Buzzati Dino - 1984 - Paura alla Scala by Buzzati Dino

Buzzati Dino - 1984 - Paura alla Scala by Buzzati Dino

autore:Buzzati Dino [Buzzati Dino]
La lingua: ita
Format: epub
Tags: Fiction, General
ISBN: 9788852098130
Google: Vvq0DwAAQBAJ
editore: MONDADORI
pubblicato: 2019-11-20T23:00:00+00:00


La canzone di guerra

Il re sollevò il capo dal grande tavolo di lavoro fatto d’acciaio e diamanti.

«Che cosa diavolo cantano i miei soldati?» domandò. Fuori, nella piazza dell’Incoronazione, passavano infatti battaglioni e battaglioni in marcia verso la frontiera, e marciando cantavano. Lieve era ad essi la vita perché il nemico era già in fuga e laggiù nelle lontane praterie non c’era più da mietere altro che gloria: di cui incoronarsi per il ritorno. E anche il re di riflesso si sentiva in meravigliosa salute e sicuro di sé. Il mondo stava per essere soggiogato.

«È la loro canzone, Maestà» rispose il primo consigliere, anche lui tutto coperto di corazze e di ferro perché questa era la disciplina di guerra. E il re disse: «Ma non hanno niente di più allegro? Schroeder ha pur scritto per i miei eserciti dei bellissimi inni. Anch’io li ho sentiti. E sono vere canzoni da soldati».

«Che cosa vuole, Maestà?» fece il vecchio consigliere, ancora più curvo sotto il peso delle armi di quanto non sarebbe stato in realtà. «I soldati hanno le loro manie, un po’ come i bambini. Diamogli i più begli inni del mondo e loro preferiranno sempre le loro canzoni.»

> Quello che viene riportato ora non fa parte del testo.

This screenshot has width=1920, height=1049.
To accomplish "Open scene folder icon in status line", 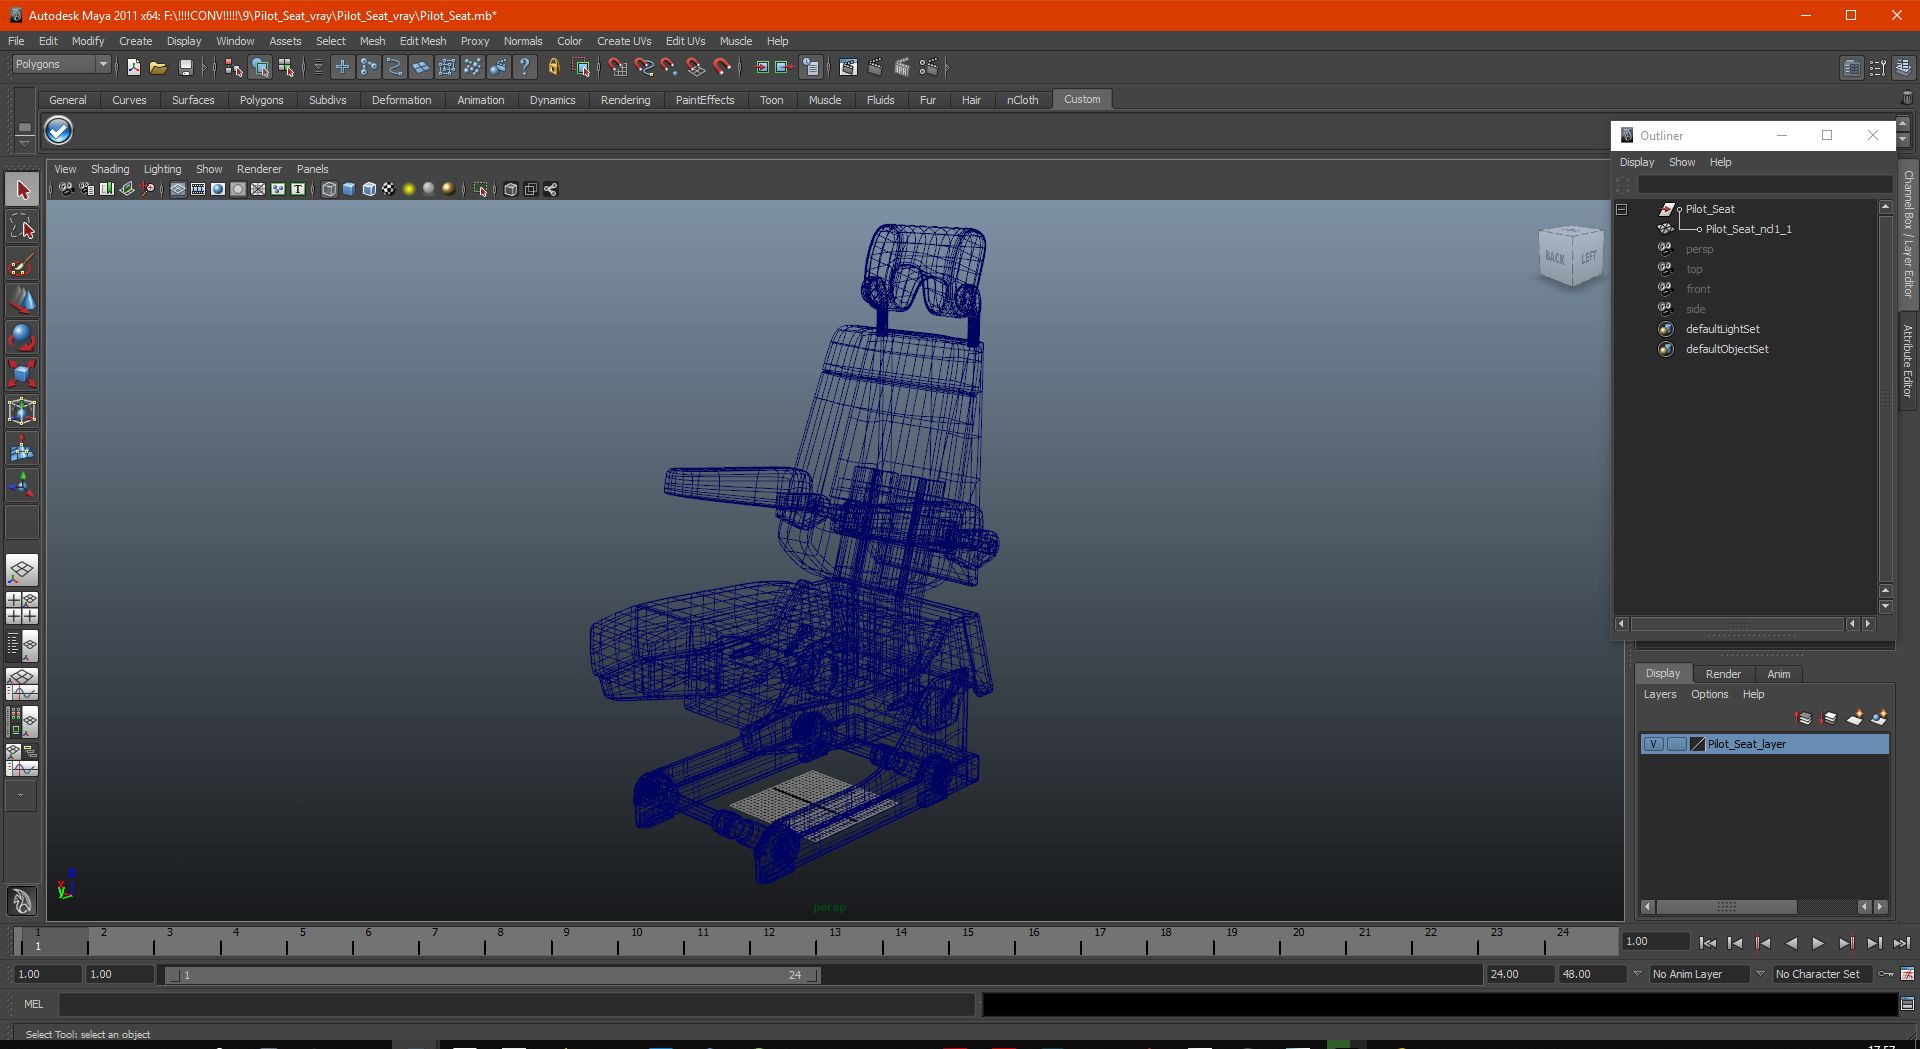I will pyautogui.click(x=158, y=67).
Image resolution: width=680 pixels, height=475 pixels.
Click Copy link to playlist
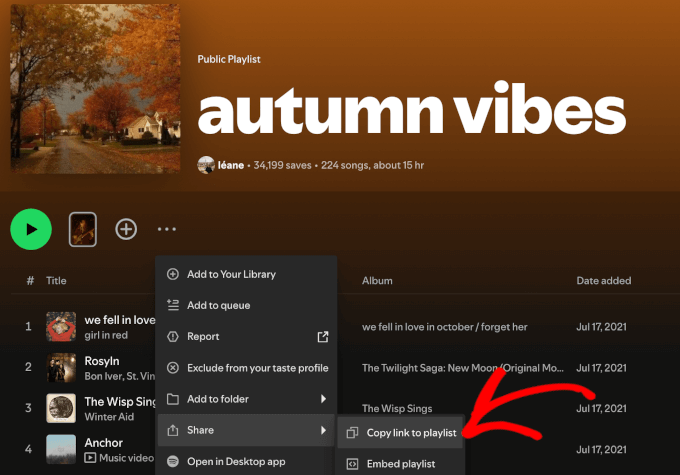412,433
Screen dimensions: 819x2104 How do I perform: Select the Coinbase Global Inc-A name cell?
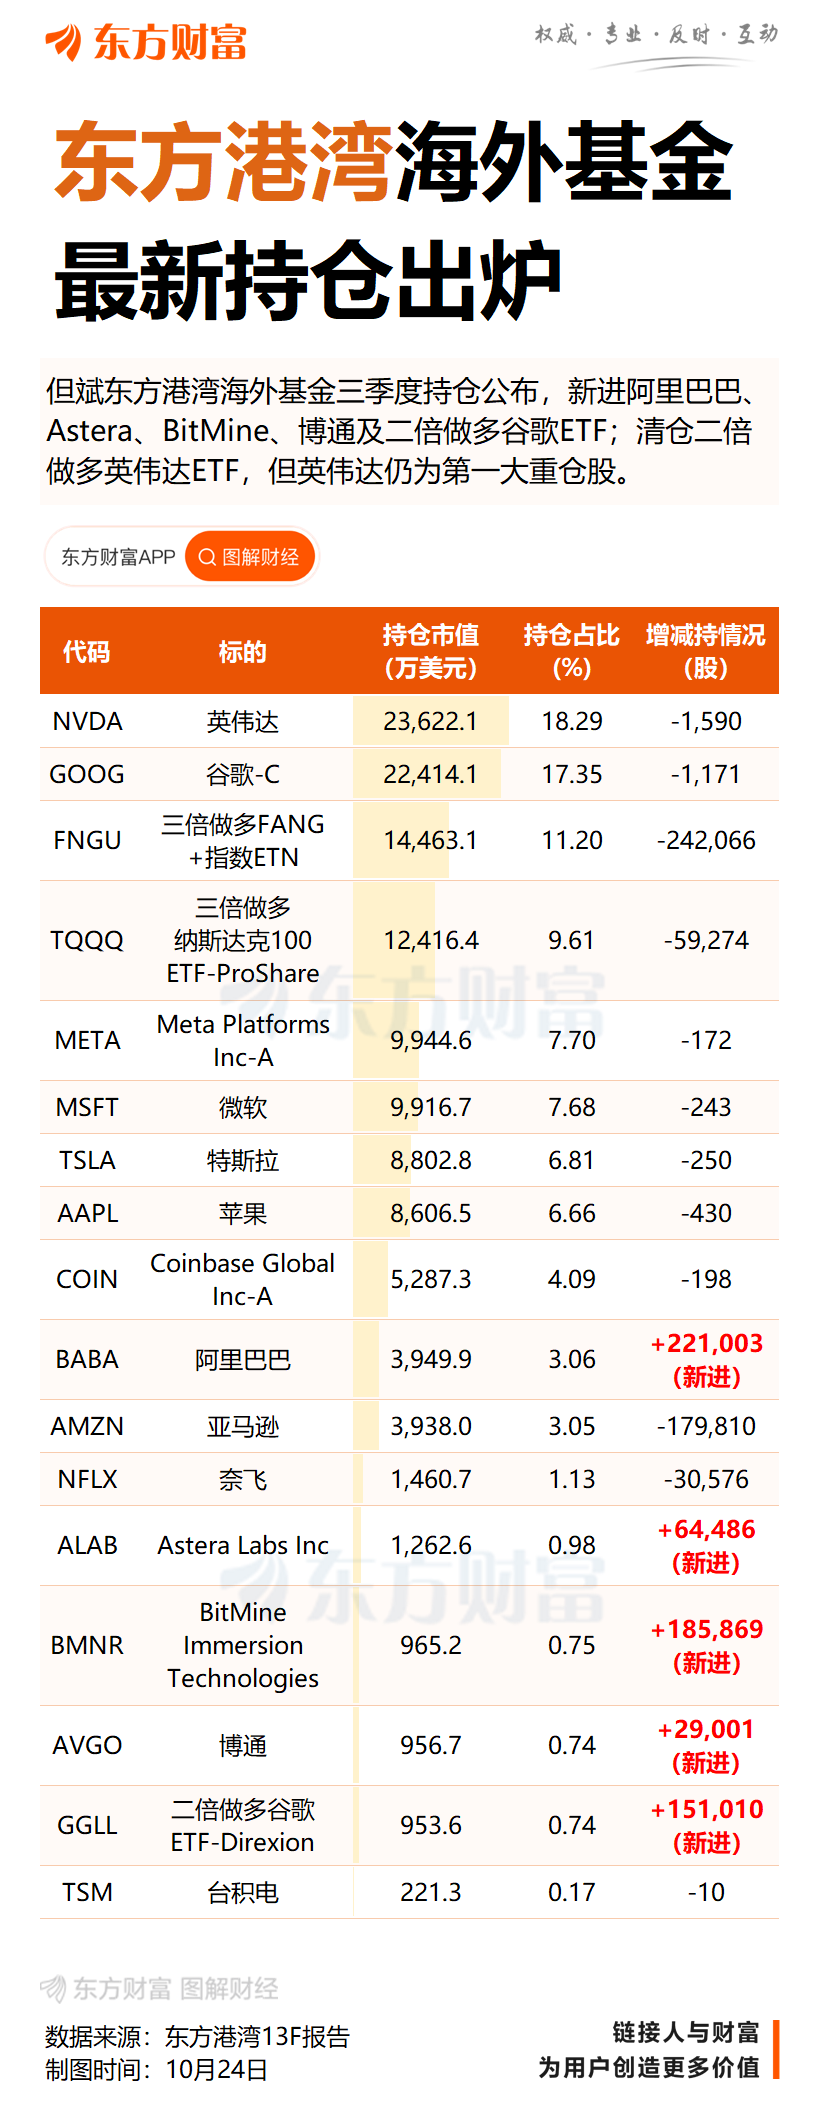coord(243,1279)
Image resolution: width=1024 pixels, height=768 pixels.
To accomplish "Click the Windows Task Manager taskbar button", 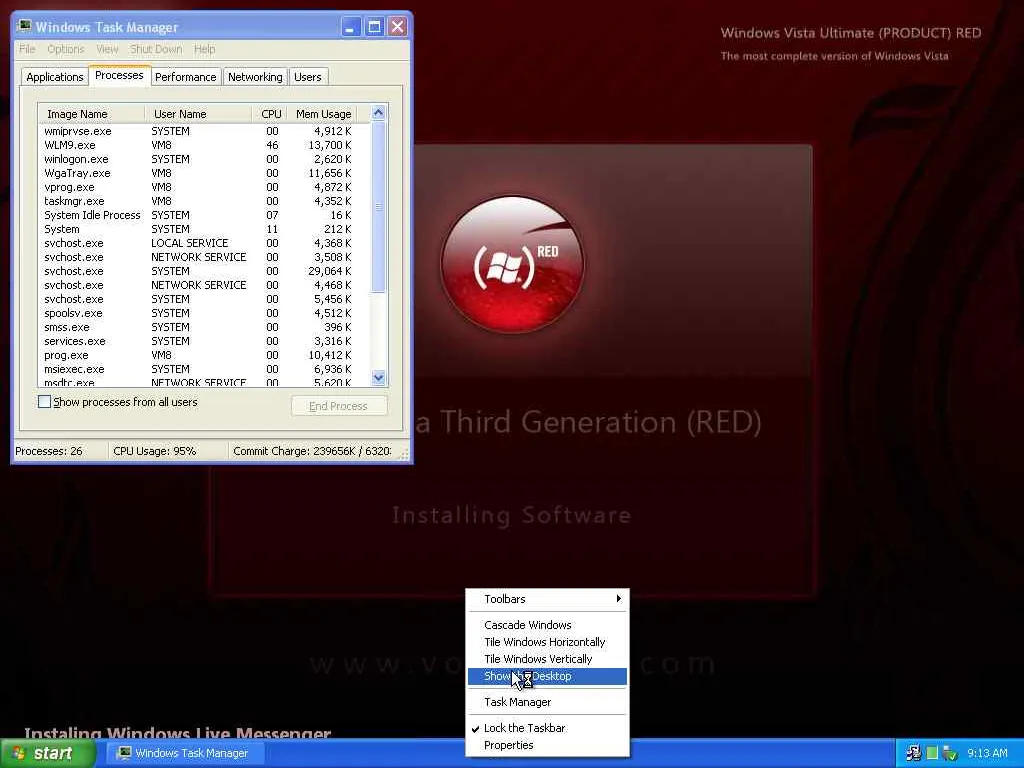I will 182,753.
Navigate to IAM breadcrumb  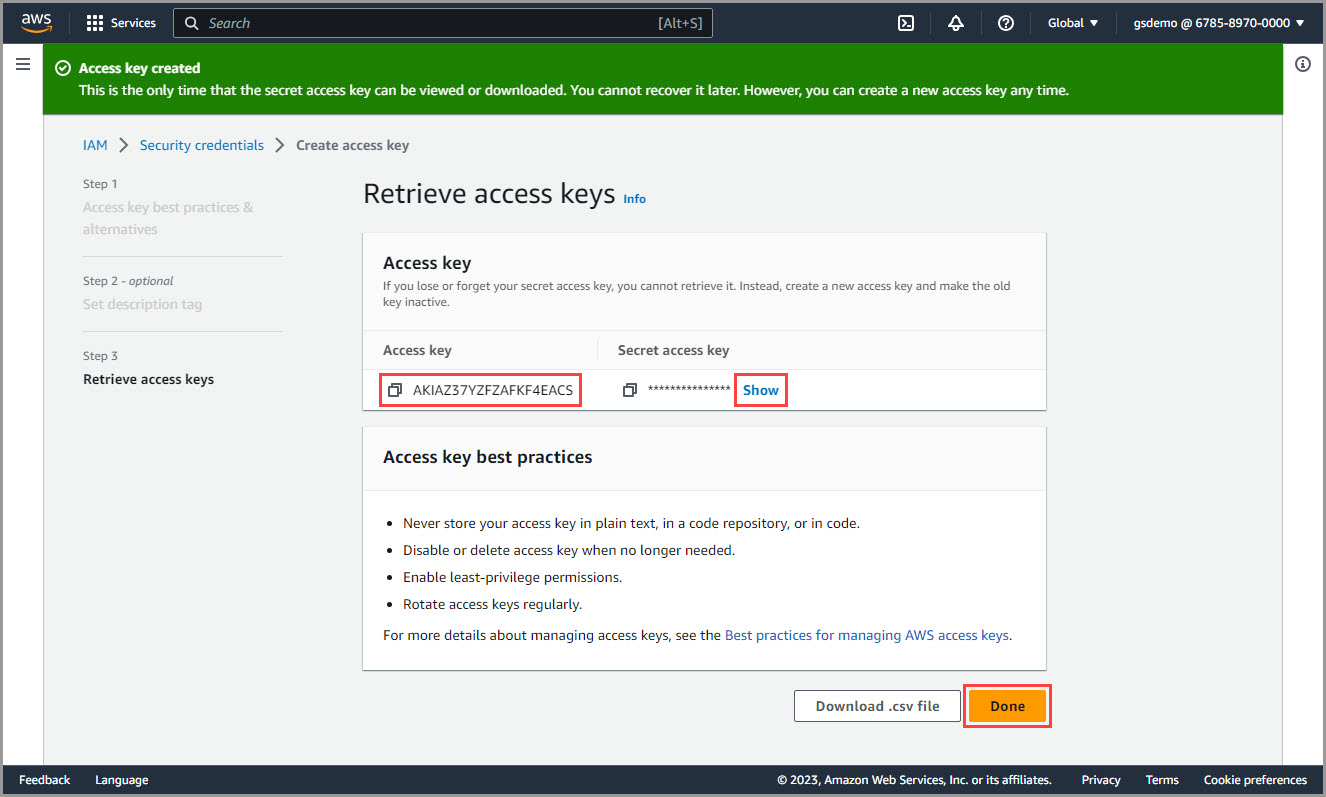(x=95, y=145)
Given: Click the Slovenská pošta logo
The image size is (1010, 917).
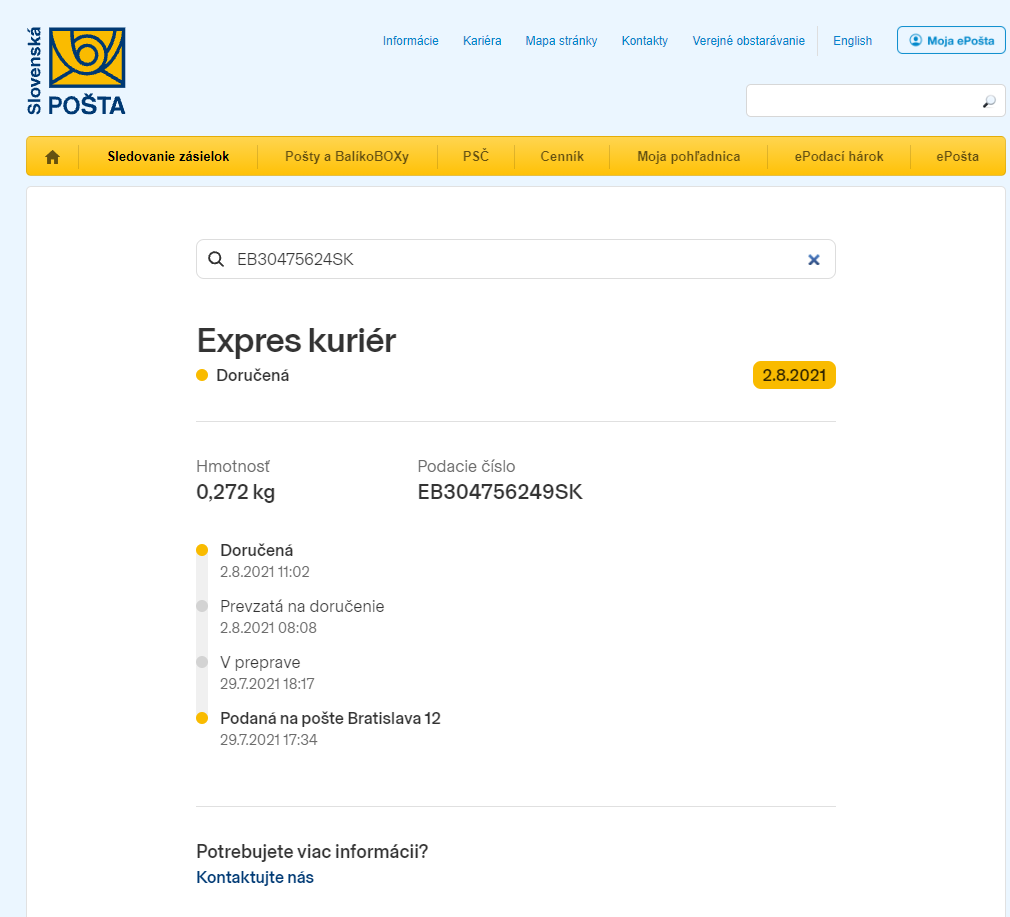Looking at the screenshot, I should [x=76, y=71].
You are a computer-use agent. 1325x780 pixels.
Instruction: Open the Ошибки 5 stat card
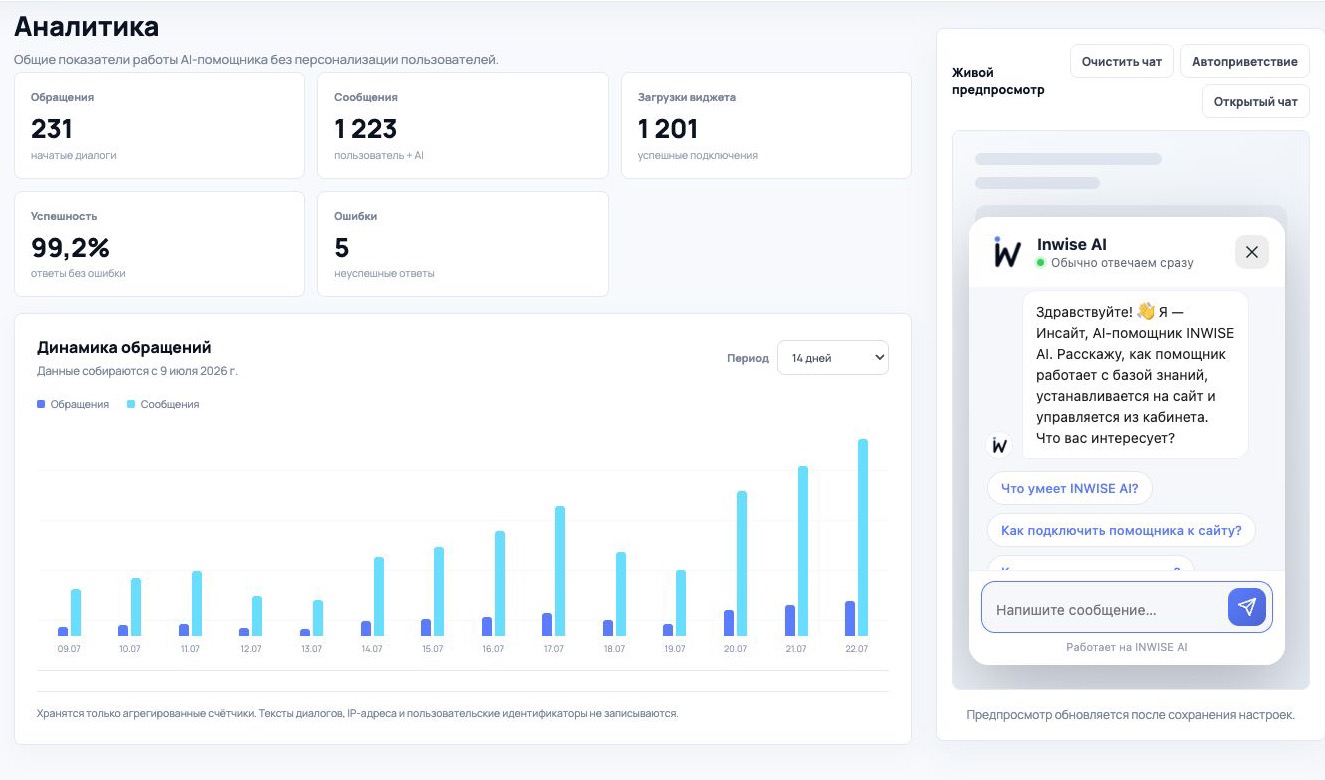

«Ma questa non è una canzone da guerra» disse il re. «Si direbbe perfino, quando la cantano, che siano tristi. E non mi pare che ce ne sia il motivo, direi.»

«Non direi proprio» approvò il consigliere con un sorriso pieno di lusinghiere allusioni. «Ma forse è soltanto una canzone d’amore, non vuol esser altro, probabilmente.»

«E come dicono le parole?» insistette il re.

«Non ne sono edotto, veramente» rispose il vecchio conte Gustavo. «Me le farò riferire.»

I battaglioni giunsero alla frontiera di guerra, travolsero spaventosamente il nemico, ingrassandone i territori, il fragore delle vittorie dilagava nel mondo, gli scalpitii si perdevano per le pianure sempre più lontano dalle cupole argentee della reggia. E dai loro bivacchi recinti da ignote costellazioni si spandeva sempre il medesimo canto: non allegro, triste, non vittorioso e guerriero bensì pieno di amarezza. I soldati erano ben nutriti, portavano panni soffici, stivali di cuoio armeno, calde pellicce, e i cavalli galoppavano di battaglia in battaglia sempre più lungi, greve il carico solo di colui che trasportava le bandiere nemiche. Ma i generali chiedevano: «Che cosa diamine stanno cantando i soldati? Non hanno proprio niente di più allegro?».

«Sono fatti così, eccellenza» rispondevano sull’attenti quelli dello Stato Maggiore. «Ragazzi in gamba, ma hanno le loro fissazioni.»

«Una fissazione poco brillante» dicevano i generali di malumore. «Caspita, sembra che piangano. E che cosa potrebbero desiderare di più? Si direbbe che siano malcontenti.»

Contenti erano invece, uno per uno, i soldati dei reggimenti vittoriosi. Che cosa potevano infatti desiderare di più? Una conquista dopo l’altra, ricco bottino, donne fresche da godere, prossimo il ritorno trionfale. La cancellazione finale del nemico dalla faccia del mondo già si leggeva sulle giovani fronti, belle di forza e di salute.

«E come dicono le parole?» il generale chiedeva incuriosito.

«Ah, le parole! Sono delle ben stupide parole» rispondevano quelli dello Stato Maggiore, sempre guardinghi e riservati per antica abitudine.